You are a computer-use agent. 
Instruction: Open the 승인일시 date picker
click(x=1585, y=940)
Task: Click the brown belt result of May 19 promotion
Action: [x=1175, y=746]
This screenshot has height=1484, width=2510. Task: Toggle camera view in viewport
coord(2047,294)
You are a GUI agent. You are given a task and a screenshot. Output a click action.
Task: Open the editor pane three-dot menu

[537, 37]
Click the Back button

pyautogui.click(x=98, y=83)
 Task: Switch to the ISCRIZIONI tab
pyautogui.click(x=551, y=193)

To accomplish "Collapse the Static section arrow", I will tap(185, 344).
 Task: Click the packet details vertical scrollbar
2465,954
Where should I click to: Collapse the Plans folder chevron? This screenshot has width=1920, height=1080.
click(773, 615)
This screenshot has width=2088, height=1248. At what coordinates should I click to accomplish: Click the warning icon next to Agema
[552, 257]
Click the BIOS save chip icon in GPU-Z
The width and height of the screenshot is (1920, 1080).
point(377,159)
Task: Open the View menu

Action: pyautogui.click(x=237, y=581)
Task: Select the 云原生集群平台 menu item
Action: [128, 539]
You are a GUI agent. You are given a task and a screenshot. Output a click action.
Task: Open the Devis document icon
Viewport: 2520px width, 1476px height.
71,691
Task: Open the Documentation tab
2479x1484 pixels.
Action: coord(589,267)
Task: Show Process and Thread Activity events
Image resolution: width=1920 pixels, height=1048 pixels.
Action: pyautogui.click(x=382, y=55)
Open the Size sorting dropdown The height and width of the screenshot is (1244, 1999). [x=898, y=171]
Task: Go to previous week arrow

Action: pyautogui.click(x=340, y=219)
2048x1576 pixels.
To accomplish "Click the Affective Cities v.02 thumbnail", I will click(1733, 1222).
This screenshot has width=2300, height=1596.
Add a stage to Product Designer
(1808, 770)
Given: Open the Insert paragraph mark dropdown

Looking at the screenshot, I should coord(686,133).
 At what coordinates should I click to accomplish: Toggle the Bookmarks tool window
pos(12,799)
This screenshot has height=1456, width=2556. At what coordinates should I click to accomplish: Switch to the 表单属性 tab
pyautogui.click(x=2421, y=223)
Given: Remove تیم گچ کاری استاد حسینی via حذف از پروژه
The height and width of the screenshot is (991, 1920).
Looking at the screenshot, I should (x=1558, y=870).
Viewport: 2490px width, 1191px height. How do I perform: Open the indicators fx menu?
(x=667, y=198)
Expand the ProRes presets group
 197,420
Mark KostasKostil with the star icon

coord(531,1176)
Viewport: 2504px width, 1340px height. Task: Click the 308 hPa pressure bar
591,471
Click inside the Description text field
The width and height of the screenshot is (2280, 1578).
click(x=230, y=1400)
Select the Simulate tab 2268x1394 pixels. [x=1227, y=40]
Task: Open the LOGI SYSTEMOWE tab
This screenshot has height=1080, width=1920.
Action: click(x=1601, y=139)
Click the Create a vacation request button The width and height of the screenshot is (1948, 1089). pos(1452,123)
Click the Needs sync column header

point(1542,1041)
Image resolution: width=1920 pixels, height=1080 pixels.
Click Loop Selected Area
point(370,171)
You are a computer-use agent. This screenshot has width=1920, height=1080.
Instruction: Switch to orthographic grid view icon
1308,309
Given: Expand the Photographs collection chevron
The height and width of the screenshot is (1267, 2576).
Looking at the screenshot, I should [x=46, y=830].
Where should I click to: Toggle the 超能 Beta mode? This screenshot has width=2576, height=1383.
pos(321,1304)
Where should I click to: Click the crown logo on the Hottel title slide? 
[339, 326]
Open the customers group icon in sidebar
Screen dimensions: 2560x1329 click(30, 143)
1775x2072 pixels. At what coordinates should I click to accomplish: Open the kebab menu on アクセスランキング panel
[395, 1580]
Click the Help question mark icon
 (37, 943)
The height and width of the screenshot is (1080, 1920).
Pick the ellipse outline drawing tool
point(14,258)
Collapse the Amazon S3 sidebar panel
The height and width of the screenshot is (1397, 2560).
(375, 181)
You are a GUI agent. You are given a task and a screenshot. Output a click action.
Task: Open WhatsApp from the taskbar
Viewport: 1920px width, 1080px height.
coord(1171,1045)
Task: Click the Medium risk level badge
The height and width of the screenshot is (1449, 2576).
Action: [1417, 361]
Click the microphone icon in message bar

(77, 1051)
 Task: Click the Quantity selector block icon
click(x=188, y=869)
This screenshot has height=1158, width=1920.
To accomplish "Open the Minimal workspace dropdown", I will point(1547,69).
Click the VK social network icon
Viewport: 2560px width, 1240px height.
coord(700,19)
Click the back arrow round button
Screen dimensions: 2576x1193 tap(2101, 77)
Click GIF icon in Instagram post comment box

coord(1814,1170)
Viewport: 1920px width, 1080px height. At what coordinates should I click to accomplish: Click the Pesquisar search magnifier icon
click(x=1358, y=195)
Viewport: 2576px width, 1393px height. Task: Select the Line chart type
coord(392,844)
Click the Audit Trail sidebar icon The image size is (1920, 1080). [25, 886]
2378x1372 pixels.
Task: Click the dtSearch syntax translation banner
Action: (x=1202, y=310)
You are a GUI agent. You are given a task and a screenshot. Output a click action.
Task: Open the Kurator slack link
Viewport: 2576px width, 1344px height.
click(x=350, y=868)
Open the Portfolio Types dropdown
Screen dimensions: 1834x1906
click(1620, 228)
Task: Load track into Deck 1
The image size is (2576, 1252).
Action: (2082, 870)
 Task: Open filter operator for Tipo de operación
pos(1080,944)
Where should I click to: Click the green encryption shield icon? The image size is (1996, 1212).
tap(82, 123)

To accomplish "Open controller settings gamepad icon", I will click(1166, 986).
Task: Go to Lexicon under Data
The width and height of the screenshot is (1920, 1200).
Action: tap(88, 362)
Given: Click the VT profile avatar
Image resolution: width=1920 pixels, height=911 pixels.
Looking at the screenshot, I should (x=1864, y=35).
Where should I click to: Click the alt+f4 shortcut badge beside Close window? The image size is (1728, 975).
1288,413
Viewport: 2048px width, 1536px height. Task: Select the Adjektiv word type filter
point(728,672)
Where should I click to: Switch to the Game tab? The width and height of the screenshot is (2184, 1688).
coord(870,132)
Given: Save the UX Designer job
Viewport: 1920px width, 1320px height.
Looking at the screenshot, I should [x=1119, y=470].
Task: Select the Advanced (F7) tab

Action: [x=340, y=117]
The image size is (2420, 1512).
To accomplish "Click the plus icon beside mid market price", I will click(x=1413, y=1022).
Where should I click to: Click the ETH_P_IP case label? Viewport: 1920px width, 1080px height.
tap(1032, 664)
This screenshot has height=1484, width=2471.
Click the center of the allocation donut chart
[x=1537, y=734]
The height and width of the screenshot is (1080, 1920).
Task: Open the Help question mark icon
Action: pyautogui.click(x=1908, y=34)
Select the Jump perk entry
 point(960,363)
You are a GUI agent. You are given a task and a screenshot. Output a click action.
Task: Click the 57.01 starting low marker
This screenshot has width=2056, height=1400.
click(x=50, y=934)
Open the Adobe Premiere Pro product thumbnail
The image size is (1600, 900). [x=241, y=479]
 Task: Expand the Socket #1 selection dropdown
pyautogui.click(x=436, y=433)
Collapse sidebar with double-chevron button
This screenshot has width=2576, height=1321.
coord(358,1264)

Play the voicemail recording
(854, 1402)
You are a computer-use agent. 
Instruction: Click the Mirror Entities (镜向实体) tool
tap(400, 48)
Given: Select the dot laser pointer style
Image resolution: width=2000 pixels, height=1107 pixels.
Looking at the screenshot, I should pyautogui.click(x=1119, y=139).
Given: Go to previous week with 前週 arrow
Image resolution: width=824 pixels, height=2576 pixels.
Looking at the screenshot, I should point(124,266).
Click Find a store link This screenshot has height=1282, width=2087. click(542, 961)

---------------

**Requirement:** When a line of the records holds the word "link", copy that line.

**The answer:**
Task: Open the Kurator slack link
Click Find a store link This screenshot has height=1282, width=2087. click(542, 961)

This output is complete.